Meal prepping doesn’t have to be expensive, complicated, or time-consuming. With the right ingredients, you can create multiple high-protein, balanced meals from just a short shopping list. Fewer items = less stress, less waste, and more variety.
Here’s how to make meal prep easy, affordable, and protein-packed.
🛒 The 15-Item Shopping List
- Chicken breast
- Ground turkey
- Eggs
- Greek yogurt
- Cottage cheese
- Frozen peas
- Broccoli
- Spinach
- Canned fish (tuna or salmon)
- Canned beans or lentils
- Quick-cook rice
- Whole grain tortillas
- Oats
- Tomato sauce (or canned tomatoes)
- Olive oil
With these basics, you can mix-and-match for a whole week of meals without getting bored.
🍴 4 Simple High-Protein Meal Prep Recipes
1. Chicken & Broccoli Rice Bowls
- Prep time: ~25 minutes (for 3–4 servings)
- How: Cook chicken breast, steam broccoli, serve with quick-cook rice.
- Protein boost: Drizzle with Greek yogurt + herbs as a sauce.
- Prep tip: Make 3–4 bowls at once and store in containers.
Per portion: ~500 kcal, 40g protein
2. Turkey & Veggie Egg Muffins
- Prep time: ~30 minutes (yields 8–10 muffins)
- How: Mix ground turkey, eggs, spinach, and peas. Pour into muffin tins and bake.
- Protein boost: Add cottage cheese for creaminess.
- Prep tip: Freeze and reheat in the microwave for breakfast or snacks.
Per portion (2 muffins): ~250 kcal, 25g protein
3. Tuna & Bean Wraps
- Prep time: ~10 minutes (for 3–4 wraps)
- How: Mix canned tuna with beans, spinach, and a spoon of Greek yogurt. Wrap in tortillas.
- Protein boost: Add cottage cheese inside for extra protein.
- Prep tip: Wrap tightly in foil, keep in fridge/freezer for grab-and-go lunches.
Per portion: ~450 kcal, 38g protein
4. Lentil & Tomato Stew with Rice
- Prep time: ~20 minutes (for 3–4 servings)
- How: Simmer canned lentils, tomato sauce, onion/garlic (if available), and spinach. Serve with rice.

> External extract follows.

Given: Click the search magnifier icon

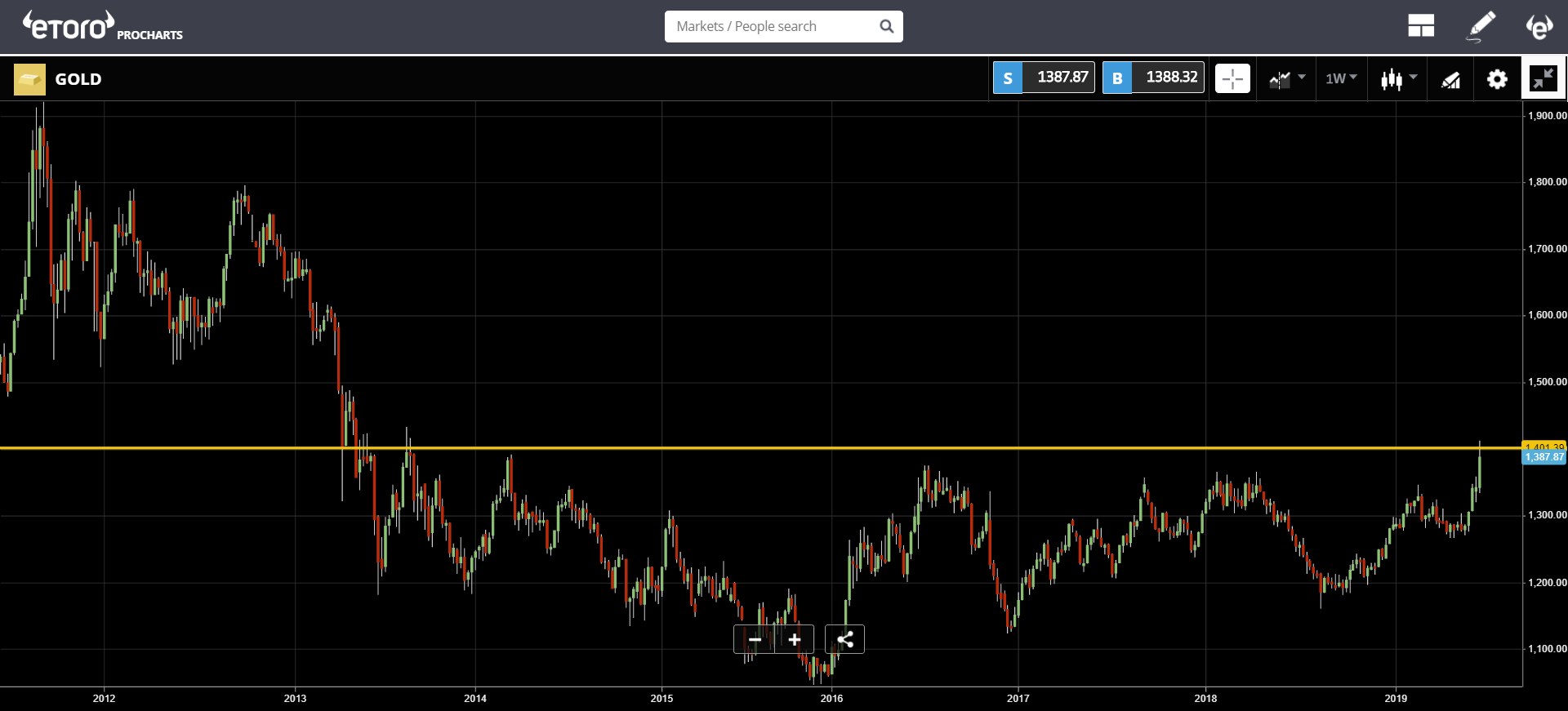Looking at the screenshot, I should point(886,26).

- Protein boost: Stir in cottage cheese or Greek yogurt when serving.
- Prep tip: Freezes well in single-serve containers.
Per portion: ~480 kcal, 32g protein
⏱️ Time-Saving Tips
- Batch cook proteins (grill chicken, brown turkey) → use across multiple meals.
- Use frozen veggies → less prep, just as nutritious.
- Cook once, eat twice → reheat cooled carbs like rice/pasta for better digestion and steadier energy.
- Keep it simple → repeat favorite meals during the week to save time.
🌿 Final Thoughts
Affordable, high-protein meal prep is all about smart shopping and simple recipes. With just 15 ingredients, you can make multiple meals that are:
✅ High in protein
✅ Easy to cook
✅ Freezer-friendly
✅ Ready in 20–30 minutes
Meal prep doesn’t have to be fancy—it just needs to fit your life.